Look up at the big screen or at your TV this year and you’re going to spot a full moon.
Unless you’ve been living under a rock, you know that vampires have been dominating the film industry, recently becoming Hollywood’s go-to villain. While most vampires of late are showing more love than bite (Edward Cullen, anyone?), they nonetheless are relishing their return to cinematic glory. Vampires, however, may want to sharpen their fangs as the film and television industries are getting a little hairy in 2010.
The next 10 months belong to the werewolf, who is clawing its way to a major comeback with the highly anticipated film, “The Wolfman,” opening on theaters on Feb. 12.
“Werewolves and vampires are among Hollywood’s stock monsters over the past century,” communications professor Christopher Sharrett said. “It’s not surprising that the industry would return to them.”
The werewolf movement began gaining steam toward the end of last year with the hugely successful “The Twilight Saga: New Moon,” which became the third biggest three-day debut in history behind “The Dark Knight” and “Spiderman 3.” Critics were unimpressed with the sequel to the supernatural romance “Twilight” but fans couldn’t get enough of the love triangle between Bella, her vampire beau Edward and new love interest, the werewolf Jacob.
Since the November release of “New Moon,” a pack of werewolf-related film and television projects were announced.

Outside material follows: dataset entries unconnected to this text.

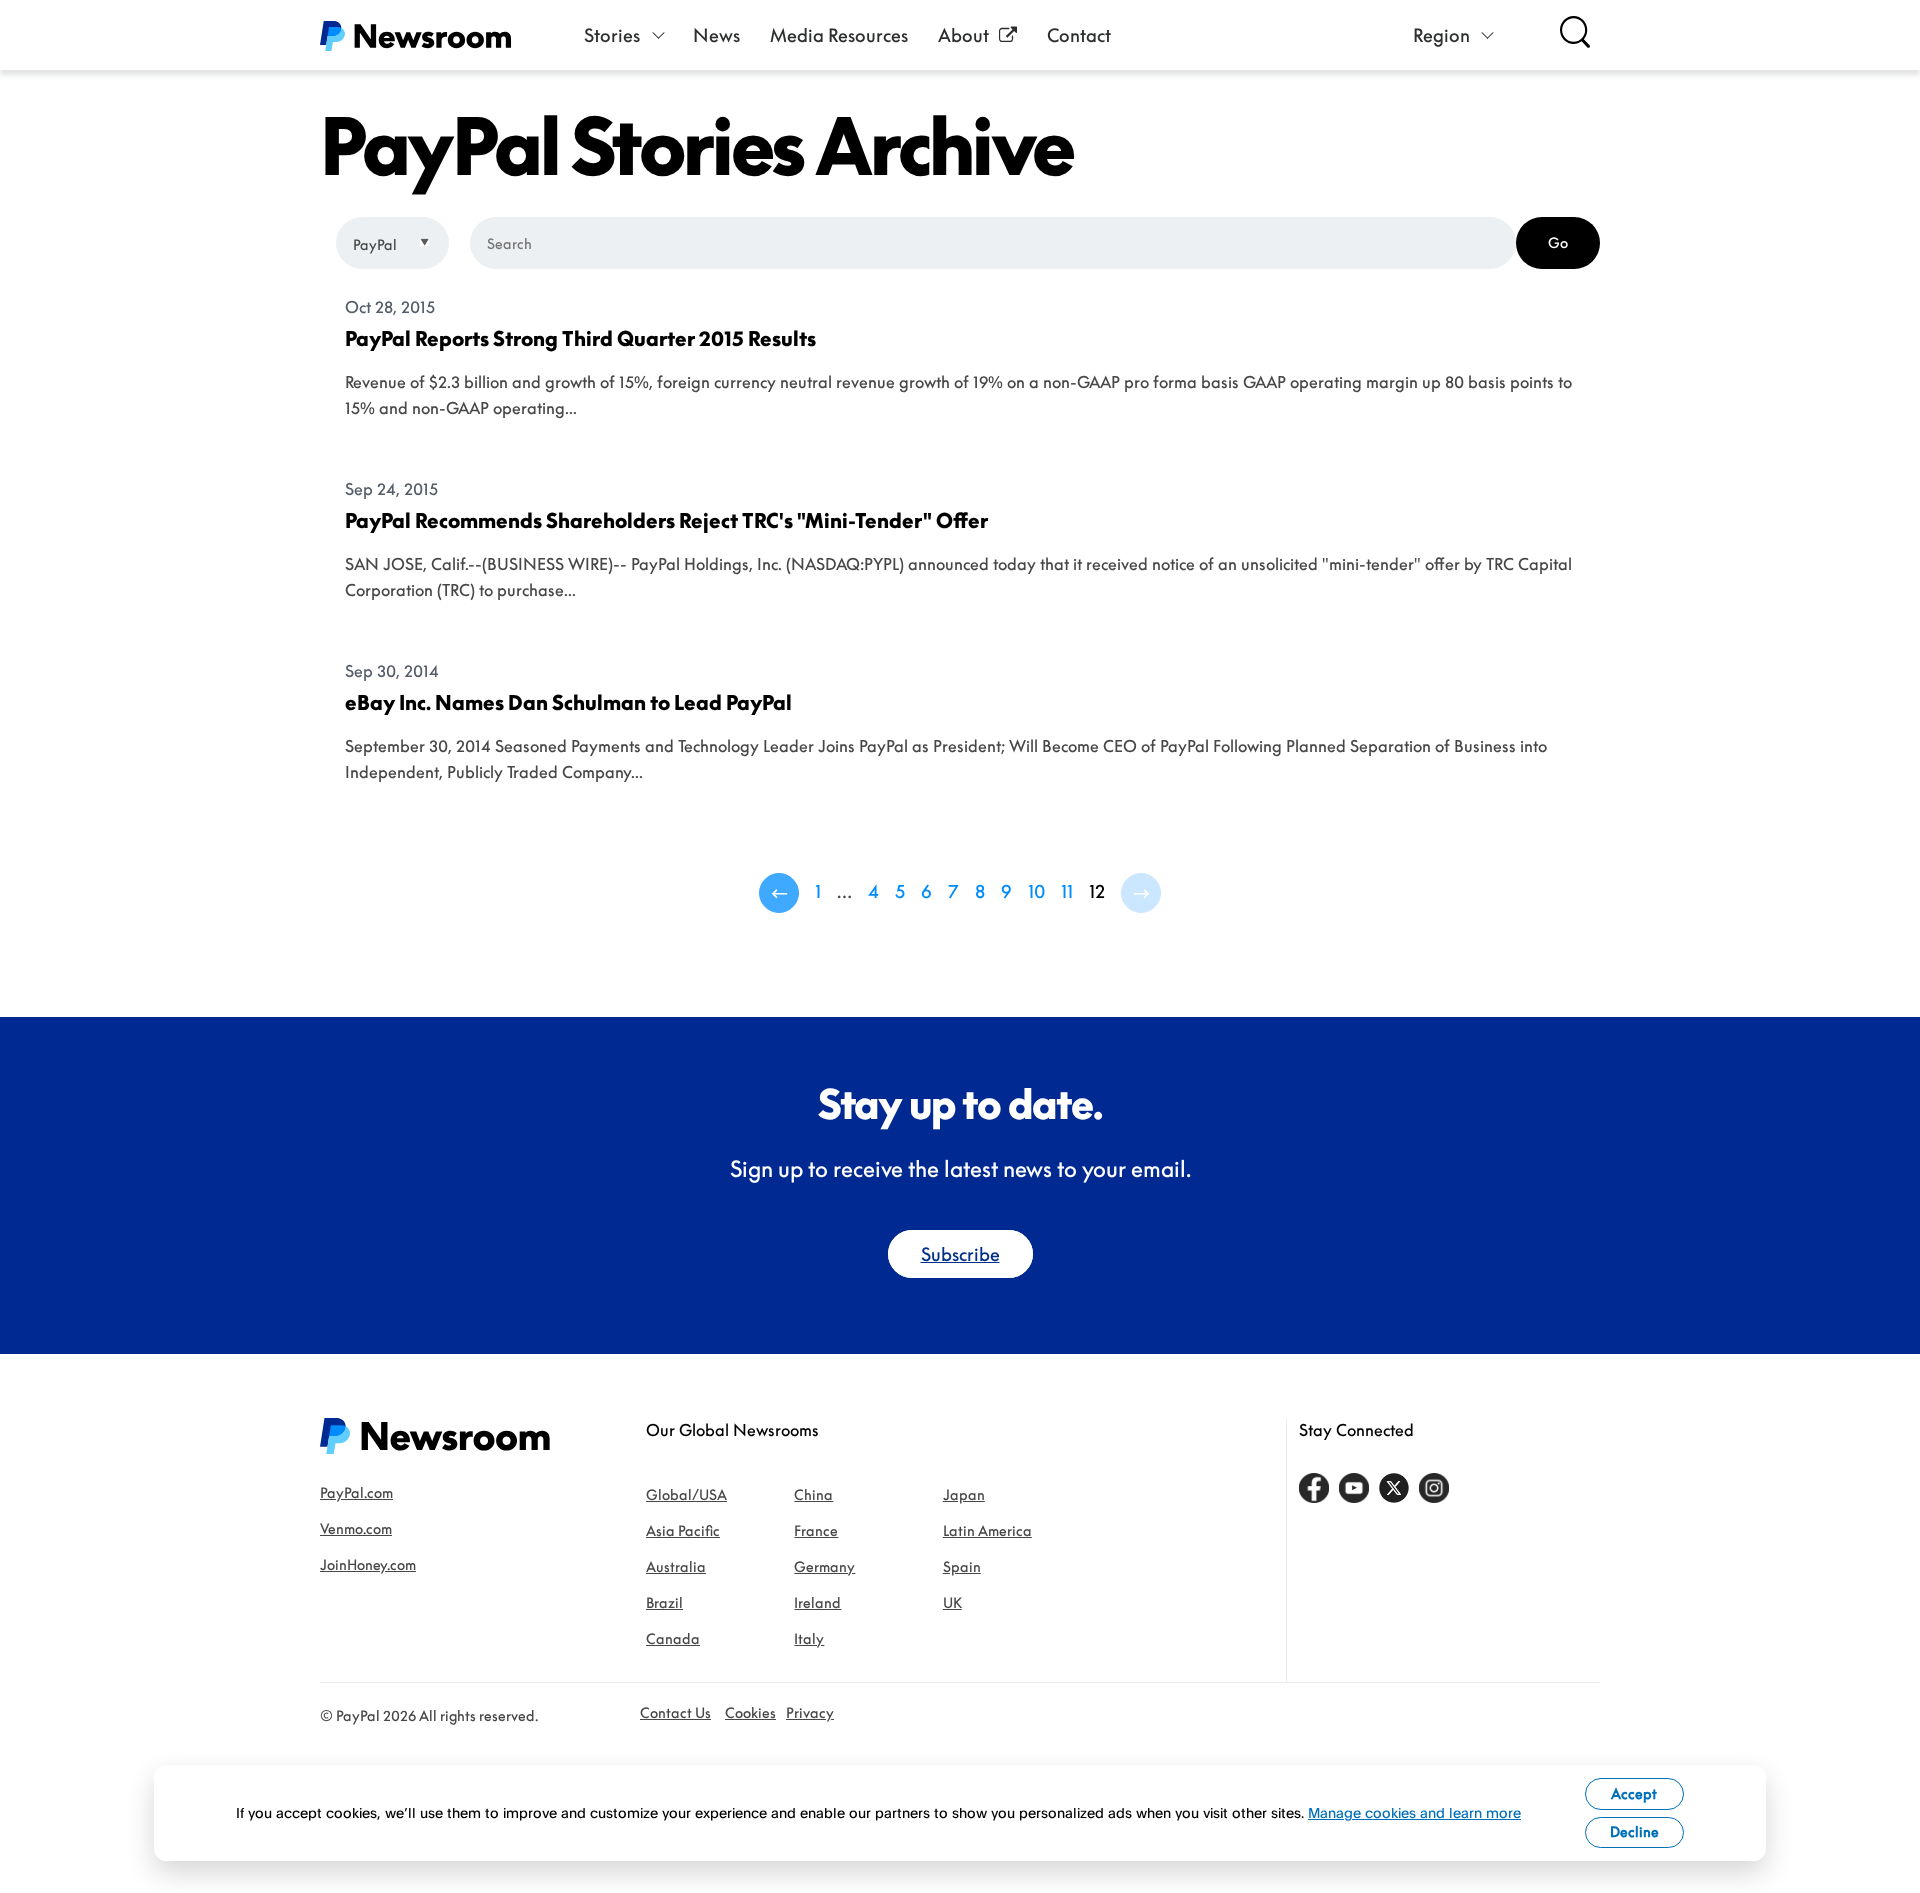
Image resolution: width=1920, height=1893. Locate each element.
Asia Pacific (683, 1530)
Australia (676, 1566)
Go (1558, 242)
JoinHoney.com (368, 1564)
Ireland (817, 1602)
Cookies (750, 1712)
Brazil (664, 1602)
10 (1036, 891)
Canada (673, 1638)
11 (1067, 891)
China (813, 1494)
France (816, 1530)
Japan (964, 1494)
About (963, 35)
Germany (824, 1566)
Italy (809, 1638)
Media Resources (839, 35)
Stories (612, 35)
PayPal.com (356, 1492)
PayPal (376, 244)
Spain (962, 1566)
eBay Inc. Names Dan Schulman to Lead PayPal (568, 702)
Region (1441, 35)
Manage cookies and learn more (1414, 1812)
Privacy (810, 1712)
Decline (1634, 1831)
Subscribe (960, 1254)
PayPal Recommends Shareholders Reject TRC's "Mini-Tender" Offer (666, 520)
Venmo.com (356, 1528)
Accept (1634, 1793)
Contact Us (675, 1712)
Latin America (987, 1530)
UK (952, 1602)
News (716, 35)
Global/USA (686, 1494)
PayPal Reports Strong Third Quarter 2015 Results (580, 338)
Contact (1079, 35)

News broke of upcoming remakes of the classic 80s werewolf films “An American Werewolf in London” and “The Howling,” which is eyeing its release this Halloween. MTV is currently developing a series based on the 1985 Michael J. Fox film “Teen Wolf” and Alan Ball, creator of HBO’s vampire drama “True Blood,” announced in December a new character will appear in the hit show’s third season, premiering this summer — a werewolf named Alcide who will potentially shake things up between main lovebirds Sookie Stackhouse and Bill Compton.
According to Werewolf-movies.com, there are 10 films featuring werewolves in various production stages set for release over the next two years.
“One thing about werewolves that makes them interesting is that they are usually portrayed as tragic figures,” junior Charles Dente said. “Unlike most movie monsters, people with the curse of the werewolf have no control over their violent actions. This puts all the people that they are close to in grave danger.”
The original version of “The Wolf Man,” released in 1941 and starring the iconic Lon Cheney as the legendary beast, was not the first werewolf film ever made but it set the bar for future ones. Since then, werewolves have enjoyed a lofty spot as one of cinema’s favorite monsters along with vampires and zombies.
“At their best, werewolves are primal, archetypal myths,” Sharrett said. “They speak to the hidden side of our personalities, the anger that all of us, at some level, contain.”
However, like all film monsters, the werewolf suffers from the retread culture of Hollywood, where making money usually takes precedence over making quality films. The film industry thrives on this notion: if the
formula works, keep doing it over and over.
“The problem is that the franchises they spawn can easily remove their fascination,” Sharrett said.
Academy Award winner Benicio Del Toro steps into Lon Cheney’s big shoes in the latest remake of “The Wolfman.” Del Toro plays Lawrence Talbot, an American who experiences an unsettling transformation after returning to his ancestral home in Victorian-era England and being attacked by a rampaging werewolf. His brother’s gone missing and he returns home only to confront his estranged father, Sir John Talbot (Oscar winner Anthony Hopkins). Things become worse when Lawrence begins to fall for his brother’s fiancee, Gwen (Emily Blunt).
The film went into production in 2008 and originally had a 2009 release date. It was ultimately pushed back another year, further heightening the speculation and the anticipation for the long-awaited remake.
“The Wolfman” not only features an impressive cast including Hugo Weaving (who never disappoints as the bad guy in any movie), but also acclaimed special effects makeup artist Rick Baker, who won an Academy Award for his work on the most unnerving werewolf transformation scene of all time in 1982’s “An American Werewolf in London.”
While Hollywood is clearly pushing for a werewolf craze in 2010, its success will inevitably depend on whether or not audiences end up over the moon for the mythical lycanthrope.